Es gab in diesem tosenden Augenblick niemand anderen in ihrer Gefühlswelt als Ansgar Gradener. Ansgar, ihr Held, Ansgar, ihr Retter. Ansgar, der Mann, der sie immer schützen würde, damals in der Bronxer Hinterhofgasse, heute in Hidsania. Er sollte sie haben, sie besitzen, sie benutzen und brennend heiß lieben.
Jetzt, in diesen zweisamen Moment.
Später dann, als beide gekommen waren, kippte Ansgar Gradener japsend zur Seite und keuchte in das weiche Kissen. Mercy blickte mit glühendem Gesicht zur Zimmerdecke hinauf und atmete nun gleichmäßiger, beruhigte sich langsam. Mit den Fingerspitzen befühlte sie ihren Hals. Dort, wo Ansgar sie lustvoll gebissen hatte, sickerte ein wenig Blut durch die verletzte Haut hindurch. Mit den Handflächen wischte sie sich das klebrige Sperma vom Bauch und den Brüsten. Dann knuffte sie Ansgar kichernd in die Flanke. »Du hast eine Viertelstunde!«, forderte sie ihn spielerisch streng auf.
Ansgar rappelte sich auf und sah sie ein wenig schuldbewusst an. »Um zu duschen … und zu verschwinden?«, fragte er hastig und wollte schon aufstehen.
»Nein«, flüsterte Mercy mit funkelnden Augen. »Bis zur nächsten Runde, mein geiler Retter!«
Schließlich zog sie ihn forsch heran und schenkte ihm ihre feuchte, spielerische Zunge.
Ja, Mercy Bowlers war Ansgar Gradener dankbar – sehr dankbar für alles.
Und diese Dankbarkeit reichte noch bis in die späten Abendstunden hinein und darüber hinaus.

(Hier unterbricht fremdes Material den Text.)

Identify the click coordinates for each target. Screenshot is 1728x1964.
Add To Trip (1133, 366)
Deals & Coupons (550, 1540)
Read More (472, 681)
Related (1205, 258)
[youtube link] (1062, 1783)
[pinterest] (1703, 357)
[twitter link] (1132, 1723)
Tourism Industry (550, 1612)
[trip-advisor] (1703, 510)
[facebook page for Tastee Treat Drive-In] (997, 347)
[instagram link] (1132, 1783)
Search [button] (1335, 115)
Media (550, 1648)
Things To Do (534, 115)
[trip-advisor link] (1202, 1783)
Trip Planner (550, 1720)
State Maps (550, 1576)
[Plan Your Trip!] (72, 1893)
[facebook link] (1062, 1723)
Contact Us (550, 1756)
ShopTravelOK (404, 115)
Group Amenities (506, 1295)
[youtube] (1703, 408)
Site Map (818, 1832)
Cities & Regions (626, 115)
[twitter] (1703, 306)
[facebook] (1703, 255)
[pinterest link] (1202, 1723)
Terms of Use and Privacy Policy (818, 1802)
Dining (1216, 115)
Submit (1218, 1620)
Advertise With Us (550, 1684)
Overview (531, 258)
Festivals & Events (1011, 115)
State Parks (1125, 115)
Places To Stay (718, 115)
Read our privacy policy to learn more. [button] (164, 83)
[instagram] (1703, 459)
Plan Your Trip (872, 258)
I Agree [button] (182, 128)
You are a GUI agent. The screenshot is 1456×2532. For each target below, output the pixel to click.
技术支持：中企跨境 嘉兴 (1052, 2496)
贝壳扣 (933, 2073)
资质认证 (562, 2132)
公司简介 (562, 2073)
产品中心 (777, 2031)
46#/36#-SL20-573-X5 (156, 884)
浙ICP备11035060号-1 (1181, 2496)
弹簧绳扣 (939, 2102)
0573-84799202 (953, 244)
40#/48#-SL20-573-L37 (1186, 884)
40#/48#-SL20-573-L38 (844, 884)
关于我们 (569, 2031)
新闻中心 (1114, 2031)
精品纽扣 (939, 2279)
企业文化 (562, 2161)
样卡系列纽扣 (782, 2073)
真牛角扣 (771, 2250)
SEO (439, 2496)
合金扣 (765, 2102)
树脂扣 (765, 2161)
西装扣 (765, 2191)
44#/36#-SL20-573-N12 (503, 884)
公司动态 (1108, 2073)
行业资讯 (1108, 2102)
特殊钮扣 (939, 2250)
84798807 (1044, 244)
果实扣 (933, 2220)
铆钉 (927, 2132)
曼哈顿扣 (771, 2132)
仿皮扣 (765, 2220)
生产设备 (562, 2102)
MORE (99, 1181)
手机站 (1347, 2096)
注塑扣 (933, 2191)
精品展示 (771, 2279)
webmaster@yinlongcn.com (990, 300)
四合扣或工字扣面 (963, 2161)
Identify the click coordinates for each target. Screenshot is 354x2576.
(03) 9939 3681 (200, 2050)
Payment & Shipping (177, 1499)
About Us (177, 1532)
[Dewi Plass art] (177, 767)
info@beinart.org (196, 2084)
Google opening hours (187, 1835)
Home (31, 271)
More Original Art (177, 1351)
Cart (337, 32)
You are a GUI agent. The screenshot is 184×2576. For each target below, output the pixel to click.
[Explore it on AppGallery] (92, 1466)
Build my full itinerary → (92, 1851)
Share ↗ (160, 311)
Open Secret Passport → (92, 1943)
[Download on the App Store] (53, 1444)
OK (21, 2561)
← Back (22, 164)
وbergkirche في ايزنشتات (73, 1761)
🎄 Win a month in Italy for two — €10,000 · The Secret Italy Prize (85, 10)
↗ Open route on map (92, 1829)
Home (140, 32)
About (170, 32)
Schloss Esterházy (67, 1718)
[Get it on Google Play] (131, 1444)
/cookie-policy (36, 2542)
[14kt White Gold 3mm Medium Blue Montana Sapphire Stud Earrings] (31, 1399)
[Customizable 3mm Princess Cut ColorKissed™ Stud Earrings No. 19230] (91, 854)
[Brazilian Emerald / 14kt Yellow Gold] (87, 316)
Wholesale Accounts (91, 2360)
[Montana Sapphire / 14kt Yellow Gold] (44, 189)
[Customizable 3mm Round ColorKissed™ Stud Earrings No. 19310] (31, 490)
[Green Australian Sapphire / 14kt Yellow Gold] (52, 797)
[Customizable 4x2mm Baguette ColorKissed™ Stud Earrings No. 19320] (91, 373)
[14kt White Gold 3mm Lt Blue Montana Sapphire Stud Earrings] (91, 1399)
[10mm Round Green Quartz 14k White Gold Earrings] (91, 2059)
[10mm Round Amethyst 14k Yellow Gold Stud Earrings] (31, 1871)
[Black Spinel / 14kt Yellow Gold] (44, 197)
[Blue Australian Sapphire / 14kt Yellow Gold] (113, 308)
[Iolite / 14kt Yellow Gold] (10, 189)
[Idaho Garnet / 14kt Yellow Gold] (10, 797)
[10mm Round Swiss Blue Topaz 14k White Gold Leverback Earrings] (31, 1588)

Hidsania, im Arbeitszimmer des Prinzen
»War Reginald Claimsborn unter den Toten?«
Die nüchterne Frage kam von Prinz Hidsaa und war an seinen Assistenten Limhaa gerichtet. Der Mann mit dem gepflegten Oberlippenbärtchen schüttelte leicht seinen Kopf und erklärte sogleich:
»Nein, mein Prinz. Es waren nur bezahlte Handlanger, fremde Söldner und einige widerwärtige Abtrünnige aus den nördlichen und südlichen Regionen.« Schließlich fügte er hinzu: »Großteils europäische Ausländer oder Amerikaner. Claimsborn war nicht aufzufinden. Scheinbar hat er sich in die Vereinigten Staaten abgesetzt, um nicht mit dem Massaker in Hidsania in Verbindung gebracht zu werden.«
»Feige ist er auch noch!« Hidsaas Stimme war mit starker Verachtung und Abscheu durchtränkt. Unehrenhaftes Verhalten war ihm ein Gräuel.
»Wir werden ihn in den Vereinigten Staaten nicht zur Verantwortung ziehen können …«, begann Limhaa vorsichtig.